Claude Desktop with Full Configuration

{
  "mcpServers": {
    "browser-use": {
      "command": "npx",
      "args": ["browser-use", "--mcp"],
      "env": {
        "OPENAI_API_KEY": "sk-your-key",
        "BROWSER_USE_HEADLESS": "true",
        "BROWSER_USE_LLM_MODEL": "gpt-4o",
        "ANONYMIZED_TELEMETRY": "false"
      }
    }
  }
}

Usage Examples

With Claude Desktop

Once configured, you can use natural language in Claude Desktop:

"Use browser-use to search for the latest TypeScript release notes on GitHub"

Claude will:

  1. Call retry_with_browser_use_agent or the direct browser_* tools
  2. Display progress and results
  3. Request screenshots via browser_get_state when needed

Direct API Usage

import { MCPServer } from 'browser-use/mcp';

const server = new MCPServer('browser-use', 'dev');

await server.start();

Session Management

Persistent Sessions

The MCP server tracks browser sessions across tool calls.
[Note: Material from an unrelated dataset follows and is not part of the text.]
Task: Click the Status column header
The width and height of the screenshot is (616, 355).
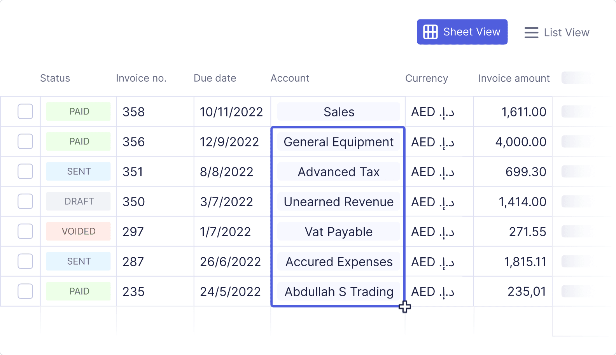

This enables:

  • Tab persistence
  • Login state retention
  • History tracking

Session Lifecycle

  1. Start: Browser launches on first tool call
  2. Active: Session persists across subsequent calls
  3. Close: Explicit browser_close_session, browser_close_all, or server shutdown

Multiple Sessions

Use browser_list_sessions, browser_close_session, and browser_close_all to inspect and manage the sessions tracked by one MCP server process.

Error Handling

Common Errors

Browser launch failed:

Error: Browser failed to launch

Solution: Ensure Playwright browsers are installed:

npx playwright install chromium

LLM API error:

Error: API key not configured

Solution: Set the appropriate API key environment variable.

Timeout error:

Error: Operation timed out

Solution: Increase timeout or simplify the task.

Error Responses

MCP tools return structured error responses:

{
  "error": {
    "code": "BROWSER_ERROR",
    "message": "Navigation failed: Page not found"
  }
}

Telemetry

The MCP server reports anonymous telemetry:

  • Tool usage counts
  • Success/failure rates
  • Session durations

Disable with:

ANONYMIZED_TELEMETRY=false

Security Considerations

API Key Protection

Never expose API keys in shared configurations. Use environment variables:

{
  "mcpServers": {
    "browser-use": {
      "command": "npx",
      "args": ["browser-use", "--mcp"],
      "env": {
        "OPENAI_API_KEY": "${OPENAI_API_KEY}"
      }
    }
  }
}

Domain Restrictions

Limit browser access to specific domains:

BROWSER_USE_ALLOWED_DOMAINS=*.example.com,*.trusted.org

Headless Mode

For security, run in headless mode in production:

BROWSER_USE_HEADLESS=true

Debugging

Enable Debug Logging

BROWSER_USE_LOGGING_LEVEL=debug npx browser-use --mcp

View MCP Communication

Use the MCP Inspector:

npx @anthropic-ai/mcp-inspector browser-use --mcp

Check Server Status

The server logs startup information:

INFO [browser_use.mcp.server] 🔌 MCP Server started (... tools, ... prompts registered)

Advanced Usage

Custom Tool Registration

Extend the MCP server with custom tools:

import { MCPServer } from 'browser-use/mcp';
import { z } from 'zod';

const server = new MCPServer('browser-use', 'dev');

// Add custom tool
server.registerTool(
  'my_custom_tool',
  'My custom browser tool',
  z.object({
    param1: z.string(),
  }),
  async (params) => {
    return { result: `processed ${params.param1}` };
  }
);

await server.start();

Integration with Other MCP Servers

Browser-Use can work alongside other MCP servers:

{
  "mcpServers": {
    "browser-use": {
      "command": "npx",
      "args": ["browser-use", "--mcp"]
    },
    "filesystem": {
      "command": "npx",
      "args": ["@anthropic-ai/mcp-server-filesystem"]
    },
    "database": {
      "command": "npx",
      "args": ["your-database-mcp-server"]
    }
  }
}

This enables Claude to combine browser automation with file system access and database operations.